* _Passage for review_
Content starts

Over the coming years, Saudi Arabia is likely to experience a sharp increase in its healthcare needs. Most observers believe that population growth, a slowly aging society, and the conditions that affluence often exacerbates, such as obesity, diabetes, and cardiovascular diseases, as well as cancer, will create a tremendous new demand for healthcare services.

“Saudi Arabia’s healthcare system is ripe for investment opportunities,” according to a senior associate at Booz Allen Hamilton. “The growing affluence of Saudi Arabia and the GCC region as a whole will mean that the healthcare systems of these nations will need both money and expertise from outside sources in order to cope with an aging, yet well-to-do population.”

At present, the Saudi Arabian government funds most of the demand for healthcare capital and operating expenditures. However, analysts believe that government alone will struggle to continue to meet this demand. They have concluded that the only way to ensure that Saudi nationals’ health needs will be met without adversely affecting economic progress is to increase private sector participation in the health care system. The Saudi government has recognized this situation, and has identified healthcare as one of the key sectors targeted in its wide-ranging privatization program.

Content ends

* _Saved entries_
Content starts

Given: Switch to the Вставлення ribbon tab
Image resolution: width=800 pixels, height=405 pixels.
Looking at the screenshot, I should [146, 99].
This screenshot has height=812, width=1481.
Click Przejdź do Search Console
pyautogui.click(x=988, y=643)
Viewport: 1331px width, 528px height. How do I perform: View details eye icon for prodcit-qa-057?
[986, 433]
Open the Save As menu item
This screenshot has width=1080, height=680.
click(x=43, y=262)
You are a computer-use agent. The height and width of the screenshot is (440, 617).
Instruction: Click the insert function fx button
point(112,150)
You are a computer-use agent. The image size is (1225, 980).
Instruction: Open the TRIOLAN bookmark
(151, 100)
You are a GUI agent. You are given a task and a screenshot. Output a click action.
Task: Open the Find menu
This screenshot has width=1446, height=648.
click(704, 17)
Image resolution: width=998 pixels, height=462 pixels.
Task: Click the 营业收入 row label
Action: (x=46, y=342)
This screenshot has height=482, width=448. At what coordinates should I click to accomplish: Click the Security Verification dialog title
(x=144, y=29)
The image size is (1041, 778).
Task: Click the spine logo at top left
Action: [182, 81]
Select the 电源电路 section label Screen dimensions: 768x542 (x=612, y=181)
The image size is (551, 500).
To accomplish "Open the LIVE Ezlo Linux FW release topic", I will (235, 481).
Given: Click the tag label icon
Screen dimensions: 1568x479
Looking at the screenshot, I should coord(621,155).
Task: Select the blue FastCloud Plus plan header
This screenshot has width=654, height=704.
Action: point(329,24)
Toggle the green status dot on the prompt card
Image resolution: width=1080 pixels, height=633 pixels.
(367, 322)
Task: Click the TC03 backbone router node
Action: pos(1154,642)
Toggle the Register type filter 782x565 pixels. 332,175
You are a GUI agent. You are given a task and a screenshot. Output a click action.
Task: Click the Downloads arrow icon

Content ends

* _Questions to answer_
1. Answer these questions from the passage on Saudi healthcare, each on its own line:
(a) Which conditions does the passage say affluence often exacerbates?
(b) What will the healthcare systems of Saudi Arabia and the GCC need from outside sources?
(c) Who currently funds most of the demand for healthcare capital and operating expenditures?
2. Please write the next paragraph of the passage on Saudi healthcare, picking up after its final sentence.
None of the saved entries are needed here.

* _Outputs by task_
1.
(a) Obesity, diabetes, and cardiovascular diseases.
(b) Both money and expertise.
(c) The Saudi Arabian government.

2.
Today, the Ministry of Health (MOH) is working to prepare the sector for this essential but difficult transition. As a first step, the MOH has studied the best practices of the countries with the most successful healthcare systems and drafted plans that adapt these practices to the unique needs and circumstances of Saudi Arabia. The underlying goals have already been established:
 

 Create a stronger institutional setup and effective regulatory framework to promote private sector investment in healthcare, including the production and distribution of pharmaceutical and medical supplies,

 Develop a business environment that will make Saudi Arabia a more attractive destination for private healthcare providers, and

 Attract investors and other partners to the Middle East’s largest market for healthcare

The takeaway for healthcare providers and suppliers is clear: the Middle East’s largest market of healthcare consumers will become increasingly open to private investment.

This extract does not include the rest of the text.